The behaviour of a protein construct can be highly dependent on its formulation: the salts, buffer, pH and other properties of the solution in which the protein is found can dictate the success of that sample in crystallization trials (Zhang et al., 2013 ▸). The Optimum Solubility Screen (Jancarik et al., 2004 ▸) uses precipitation (or lack thereof) coupled with dynamic light scattering to select appropriate formulations for crystallization. Another tool that has been shown to be useful in predicting thermal stability in different formulations is DSF (Ericsson et al., 2006 ▸). DSF is a technique that was developed (as was the Thermofluor assay) to be a low-volume assay suitable for studying the interaction of small molecules with proteins (Pantoliano et al., 2001 ▸). The assay is based on the behaviour of an environmentally sensitive dye: in a hydrophilic (aqueous) environment fluorescence from the dye is quenched, whereas in a hydrophobic environment the dye fluoresces strongly. If the dye is introduced into an aqueous sample of well folded protein, no fluorescence is observed. On unfolding of the protein the dye binds to the exposed hydrophobic core and fluorescence is observed. The increase in observed fluorescence from the dye is used to monitor the folded state of a protein sample as the sample is heated. The assay is simple, quick and can be run in an RT-PCR machine. The underlying assumption is that a binding event will stabilize the protein, and this will be reported as an increase in the temperature of melting (T m), measured in degrees. The same underlying assumption can be used to monitor the effects of different formulations on the stability of a protein sample. Not all protein samples behave well in the DSF assay: the perfect sample needs to be well folded at the beginning of the experiment, to not bind the reporter dye and to unfold cleanly revealing a dye-binding hydrophobic core (Boivin et al., 2013 ▸).

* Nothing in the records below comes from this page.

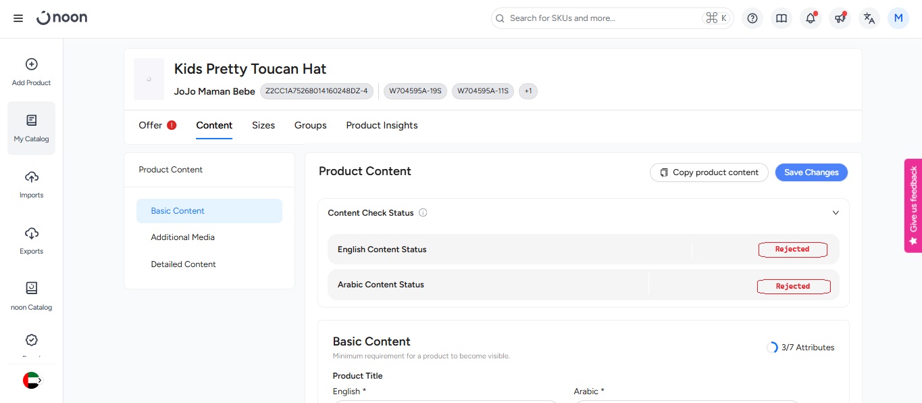Open Add Product in sidebar
Screen dimensions: 922x403
click(31, 72)
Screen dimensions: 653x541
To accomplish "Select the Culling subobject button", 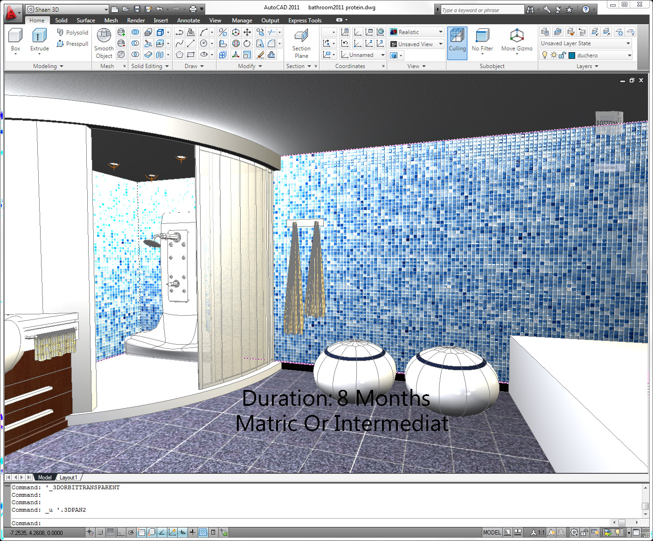I will 457,43.
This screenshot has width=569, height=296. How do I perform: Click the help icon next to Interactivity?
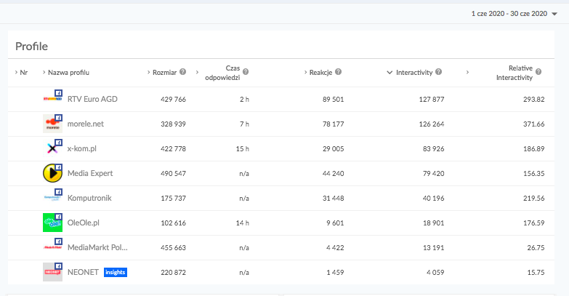coord(439,72)
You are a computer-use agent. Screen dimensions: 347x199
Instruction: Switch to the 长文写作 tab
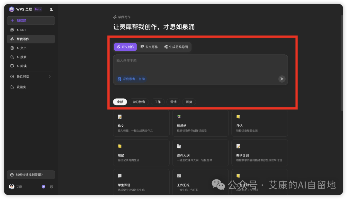pos(149,47)
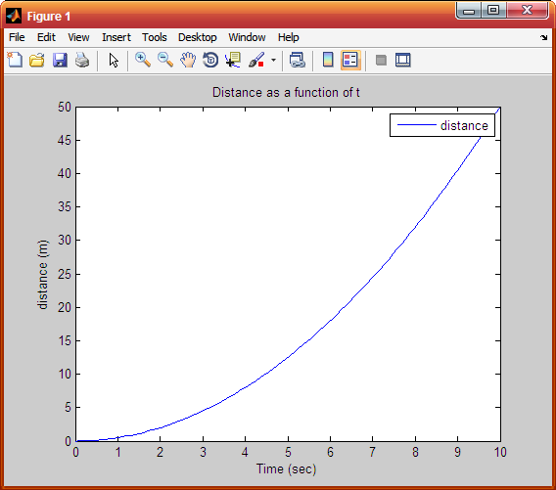Open the Desktop menu
The image size is (556, 490).
[x=197, y=37]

After using DSF to test protein formulations for a number of years, we had anecdotal evidence suggesting that this was a useful technique. We wanted to perform a more formal analysis to obtain a robust estimation of how often formulation screening by DSF might positively impact the stability and thus, hopefully, the crystallizability of a generic protein sample. Expanding on the core query (essentially, ‘is formulation screening by DSF useful?’), we developed two questions: firstly, is there a subset of formulations that are clearly better for stabilizing proteins in general?, and secondly, can we estimate the success rate of the Buffer Screen 9 screen?

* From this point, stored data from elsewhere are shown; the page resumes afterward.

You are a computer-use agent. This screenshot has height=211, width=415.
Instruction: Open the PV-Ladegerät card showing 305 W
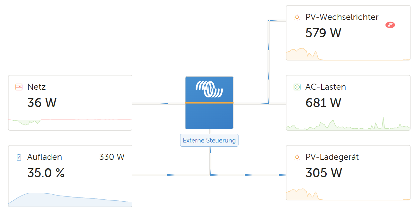click(348, 173)
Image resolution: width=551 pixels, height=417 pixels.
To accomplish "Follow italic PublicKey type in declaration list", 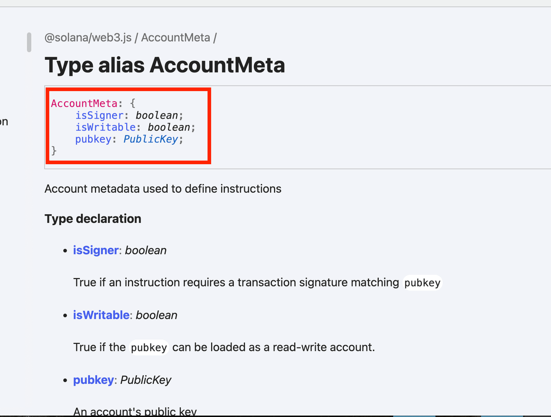I will pos(146,380).
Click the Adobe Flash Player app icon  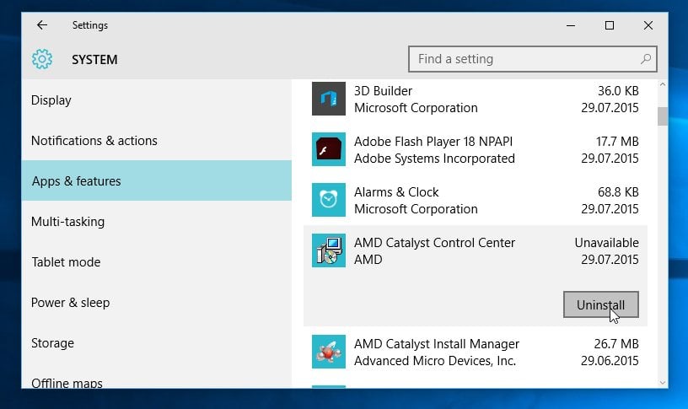pos(329,150)
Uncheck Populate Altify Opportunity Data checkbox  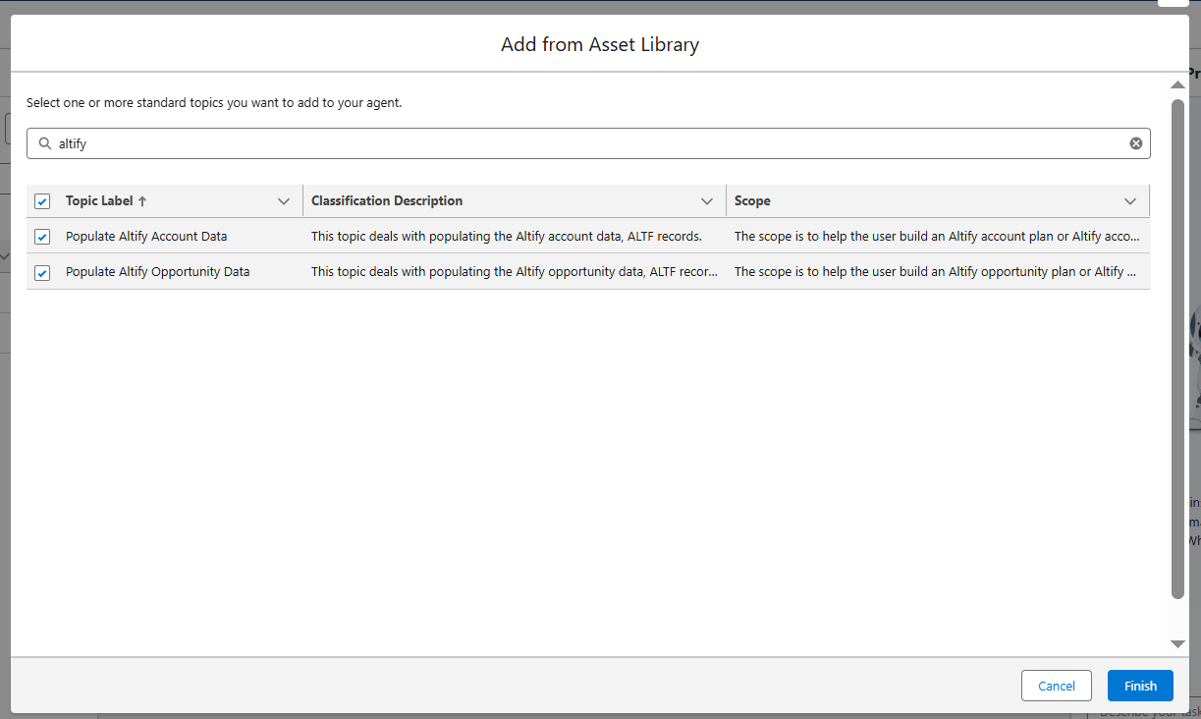42,272
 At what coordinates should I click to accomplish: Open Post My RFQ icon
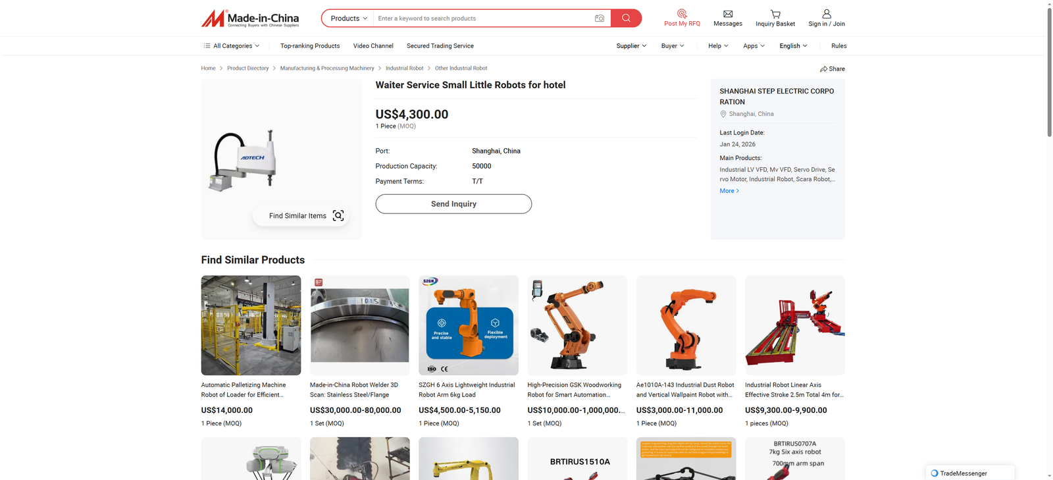pyautogui.click(x=682, y=14)
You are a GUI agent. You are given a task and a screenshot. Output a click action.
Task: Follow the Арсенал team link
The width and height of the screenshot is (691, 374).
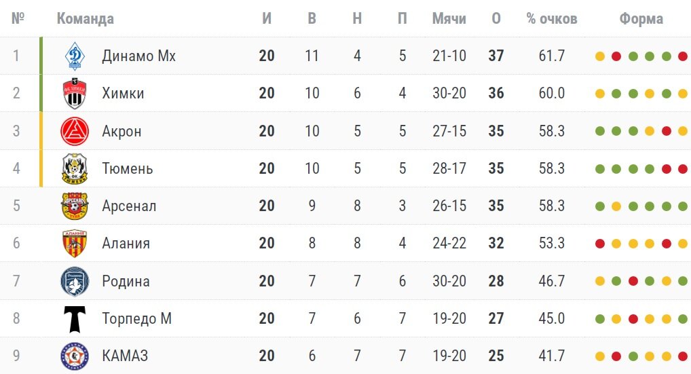click(x=129, y=206)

In the Collaborative Crystallization Centre (C3) we have a standard assay (Buffer Screen 9, BS9) which tests 28 different formulations (13 buffers, two salt concentrations), as well as measuring positive and negative controls (Seabrook & Newman, 2013 ▸). One of the positive controls included in this assay is a ‘protein as supplied’ control where the melting profile of the protein is tested in its current formulation. We used the data from 252 samples to gauge the success of the BS9 assay in increasing the thermal stability of any given sample. The proteins submitted to the assay came from a user community consisting of around 100 users and encompassed a large variety of different proteins expressed in bacterial, insect or mammalian systems. No membrane proteins were included in the analysis, as the DSF technique using SYPRO dye is intrinsically ill-suited to detergent-containing systems.
2. Materials and methods
2.1. Determination of T m and identification of valid curves
The Buffer Screen 9 experiment has been described elsewhere, but briefly it consists of 13 buffers at pHs ranging from 5 to 9, each tested at two levels of sodium chloride, 50 or 200 mM; every combination is tested in triplicate (Seabrook & Newman, 2013 ▸). The testing is performed by dilution, where the protein sample (usually at between 1 and 5 mg ml−1) to be tested is diluted 60× into the new formulation. When a sample is submitted for this test, we require that the user also submits a sample of the current formulation of the protein: we suggest the flowthrough from the sample-concentration step as being the appropriate solution, or the solution used in the final size-exclusion chromatography step. This allows us to run four (triplicate) controls for each BS9 experiment: two negative controls (no dye, no protein) and two positive controls (protein diluted into the formulation in which it is currently, lysozyme). Table 1 ▸ shows the buffers used in the formulations, along with the relevant pK a for each buffer.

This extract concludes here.